Weight at 0 reduce training tokens?

Does anyone know if using “weight” = 0 in the training file for finetuning reduces the number of tokens? I imagine it does, since it doesn’t train with that message.

Can someone confirm?

For reference, there is a new parameter that one can pass on a particular message within an example conversation of chat completions training:

To skip fine-tuning on specific assistant messages, a weight key can be added disable fine-tuning on that message, allowing you to control which assistant messages are learned. The allowed values for weight are currently 0 or 1.

You are right, the method that would be employed here is unclear, and why there would be any value of true “skip” beyond just removing the message yourself if the AI model was not passed the tokens for training.
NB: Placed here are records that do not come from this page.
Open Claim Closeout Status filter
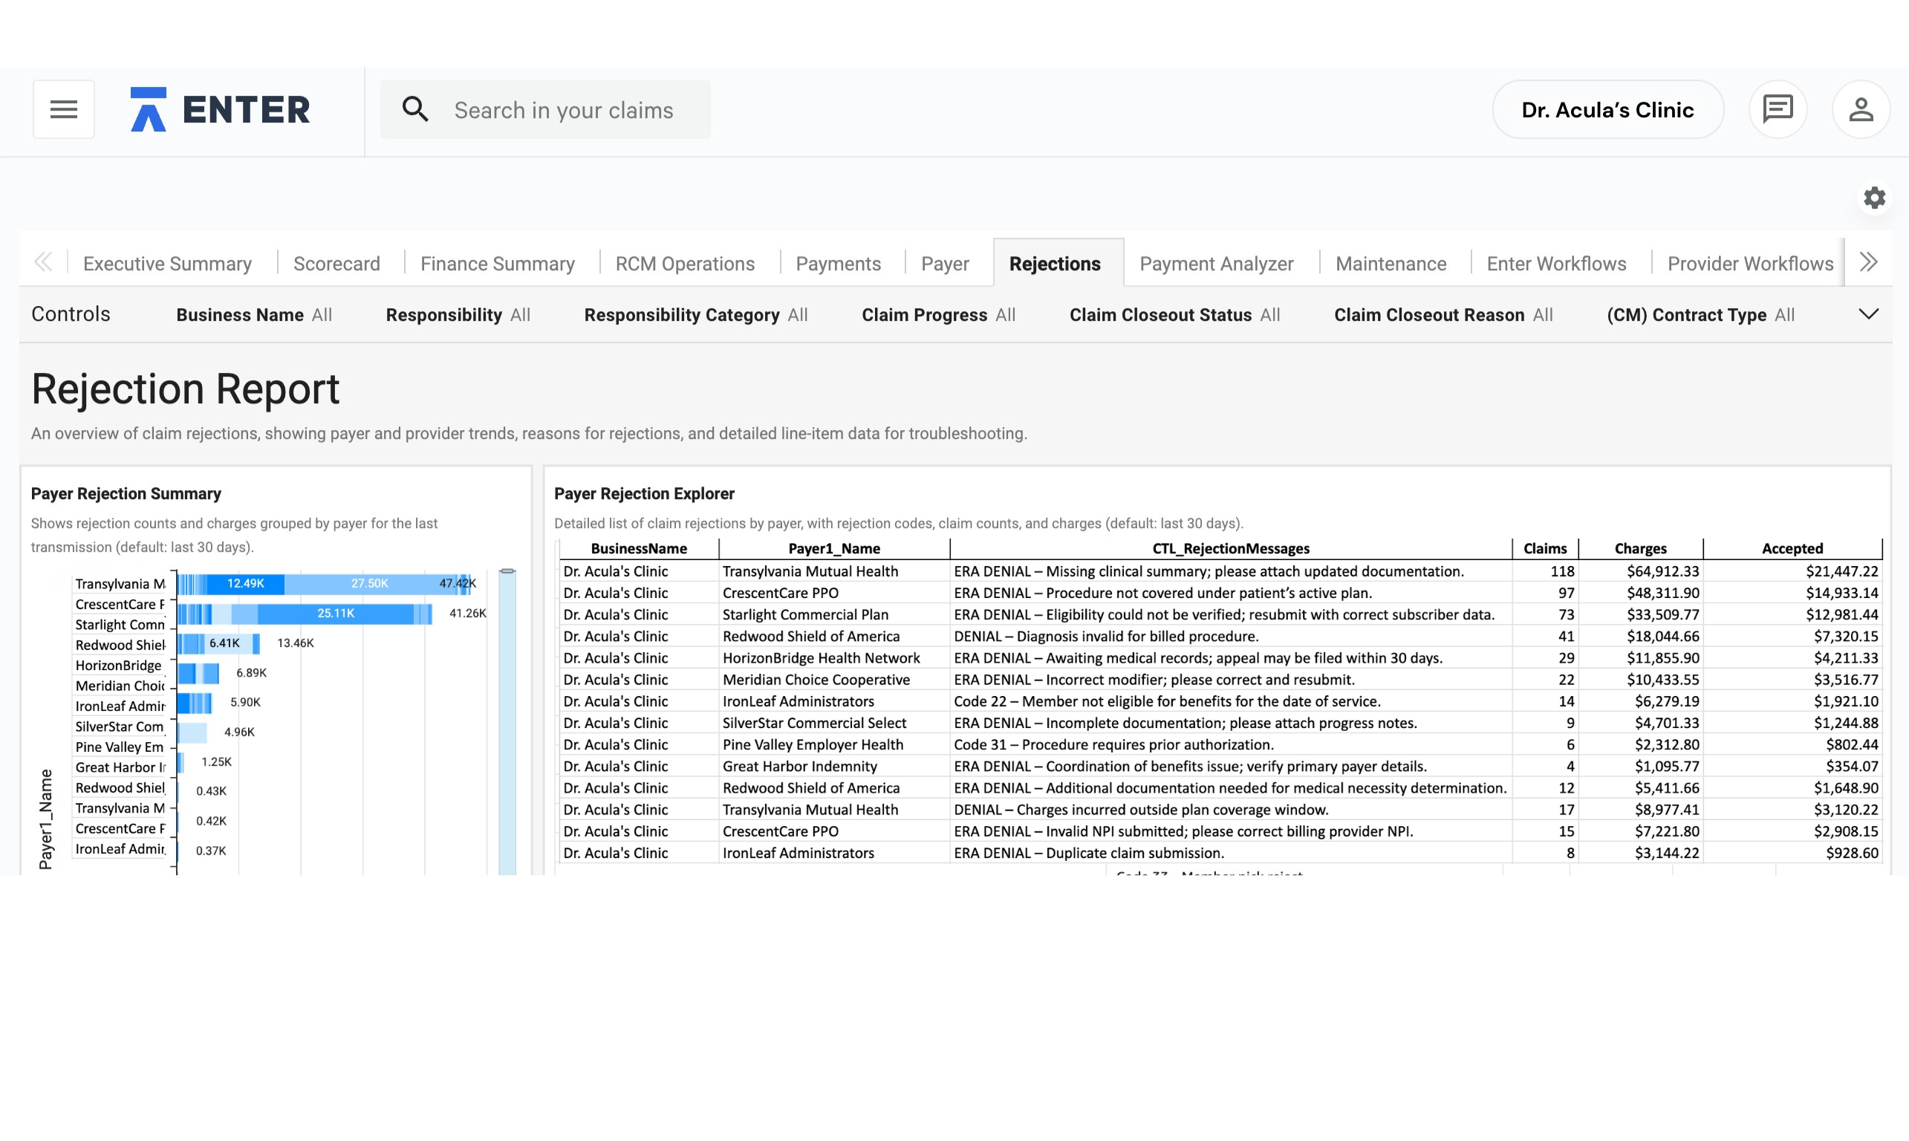This screenshot has height=1141, width=1909. [x=1174, y=315]
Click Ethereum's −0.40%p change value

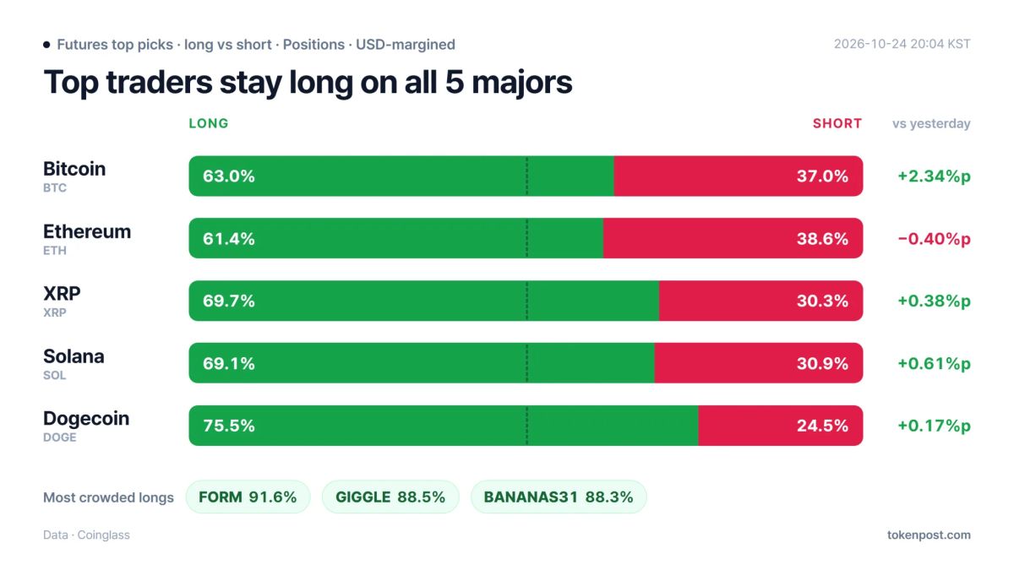click(x=934, y=238)
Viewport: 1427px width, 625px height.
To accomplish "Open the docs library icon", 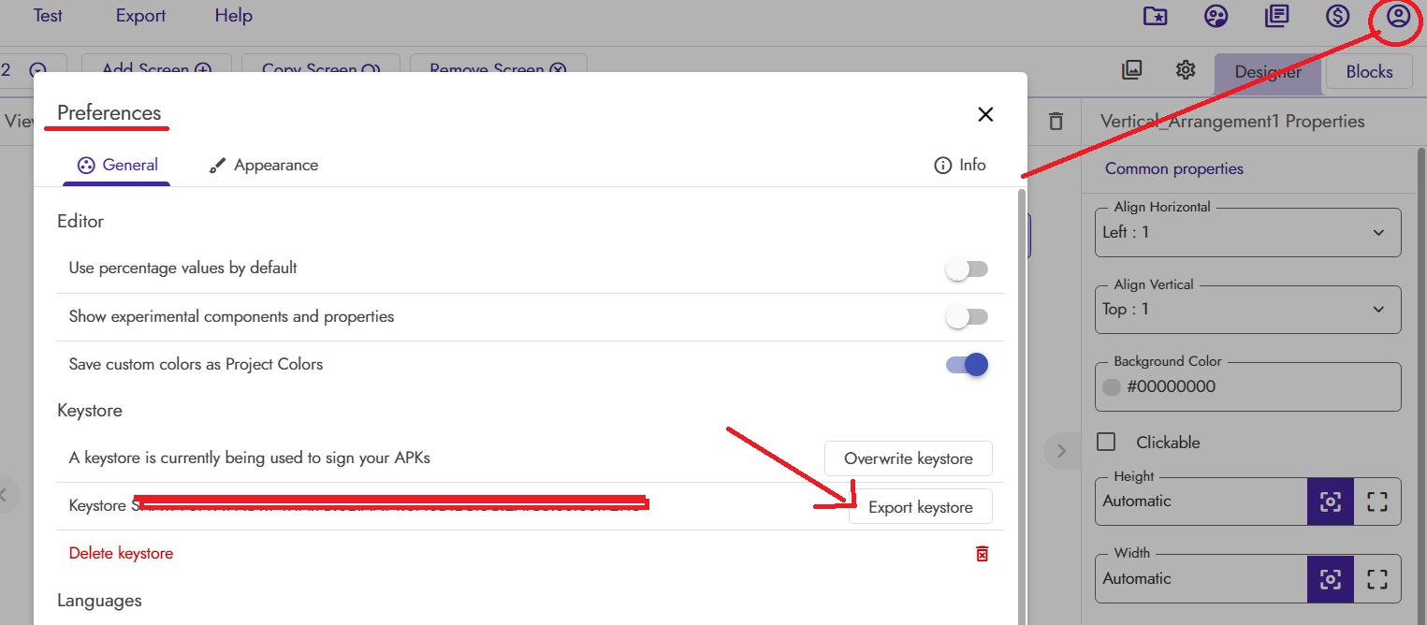I will [1276, 17].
The only thing a 0-weight might do is break up messages so they are trained more individually instead of on a sequence of runs that starts with or continues into another message - thus requiring the tokens of no impact.

I suspect that such a mechanism could have future or internal (special partner) use as a float value, passing a learning rate per message token, and would not disable the tokens or the tokens count, just the algorithmic impression that the tokens make on learning, by the very definition of weight.

1 Like

Thanks for your answer, but I was testing once the finetuning of the model was finished, the number of training tokens if it goes down when using “weight”: 0.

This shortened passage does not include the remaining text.